WHAT YOU WILL DO: Would you please copy each line of the listing that mentions "accomplish"?

DATA RECORDS:
☆ ☆ ☆ ☆ ☆

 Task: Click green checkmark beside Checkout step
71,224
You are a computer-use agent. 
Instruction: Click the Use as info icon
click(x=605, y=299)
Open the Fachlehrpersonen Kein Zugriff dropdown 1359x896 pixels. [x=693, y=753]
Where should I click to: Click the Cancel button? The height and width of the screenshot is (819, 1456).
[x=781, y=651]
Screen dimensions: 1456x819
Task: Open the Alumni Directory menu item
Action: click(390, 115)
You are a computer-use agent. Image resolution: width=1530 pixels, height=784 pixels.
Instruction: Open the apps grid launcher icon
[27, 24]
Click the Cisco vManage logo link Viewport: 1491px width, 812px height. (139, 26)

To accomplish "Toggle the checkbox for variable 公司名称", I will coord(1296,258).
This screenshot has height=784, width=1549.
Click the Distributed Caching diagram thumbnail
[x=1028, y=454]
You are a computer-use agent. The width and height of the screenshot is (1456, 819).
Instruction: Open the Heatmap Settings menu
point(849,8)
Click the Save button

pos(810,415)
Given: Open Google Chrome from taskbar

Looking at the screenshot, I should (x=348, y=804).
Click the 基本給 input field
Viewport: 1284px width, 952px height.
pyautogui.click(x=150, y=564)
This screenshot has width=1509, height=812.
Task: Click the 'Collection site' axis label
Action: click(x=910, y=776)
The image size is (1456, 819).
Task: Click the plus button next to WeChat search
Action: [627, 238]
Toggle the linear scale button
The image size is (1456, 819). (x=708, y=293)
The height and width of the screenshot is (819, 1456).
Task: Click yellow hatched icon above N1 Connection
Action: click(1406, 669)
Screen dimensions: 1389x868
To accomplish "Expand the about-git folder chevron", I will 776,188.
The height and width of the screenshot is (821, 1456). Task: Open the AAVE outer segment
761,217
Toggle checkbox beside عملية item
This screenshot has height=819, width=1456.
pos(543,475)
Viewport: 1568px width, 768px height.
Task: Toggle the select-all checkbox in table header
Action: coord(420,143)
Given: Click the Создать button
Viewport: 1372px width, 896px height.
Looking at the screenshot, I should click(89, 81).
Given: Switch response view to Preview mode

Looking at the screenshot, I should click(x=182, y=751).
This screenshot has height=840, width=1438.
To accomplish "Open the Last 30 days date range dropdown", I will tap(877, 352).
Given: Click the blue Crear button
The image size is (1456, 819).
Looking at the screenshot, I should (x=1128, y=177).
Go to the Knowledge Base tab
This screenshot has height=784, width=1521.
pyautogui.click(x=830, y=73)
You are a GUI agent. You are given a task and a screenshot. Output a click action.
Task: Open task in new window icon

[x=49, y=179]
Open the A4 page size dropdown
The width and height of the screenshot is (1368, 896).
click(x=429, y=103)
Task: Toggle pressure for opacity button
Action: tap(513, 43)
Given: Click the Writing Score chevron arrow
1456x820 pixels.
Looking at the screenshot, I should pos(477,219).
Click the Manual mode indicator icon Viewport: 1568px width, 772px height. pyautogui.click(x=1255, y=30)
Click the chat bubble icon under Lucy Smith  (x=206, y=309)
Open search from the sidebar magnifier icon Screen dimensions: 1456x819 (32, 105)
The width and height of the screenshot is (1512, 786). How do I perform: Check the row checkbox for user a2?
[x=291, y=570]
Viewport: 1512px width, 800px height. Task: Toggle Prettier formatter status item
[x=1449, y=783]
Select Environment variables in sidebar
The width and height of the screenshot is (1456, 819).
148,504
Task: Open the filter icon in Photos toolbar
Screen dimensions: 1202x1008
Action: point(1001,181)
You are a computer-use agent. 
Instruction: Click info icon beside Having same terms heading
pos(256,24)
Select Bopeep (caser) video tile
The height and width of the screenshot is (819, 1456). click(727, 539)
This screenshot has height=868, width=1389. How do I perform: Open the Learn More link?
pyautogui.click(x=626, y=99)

☆ ☆ ☆ ☆ ☆

EXERCISE RESULT:
To accomplish "Toggle the checkbox for variable 公司名称", I will coord(1296,258).
To accomplish "Expand the about-git folder chevron", I will 776,188.
To accomplish "Open the Last 30 days date range dropdown", I will tap(877, 352).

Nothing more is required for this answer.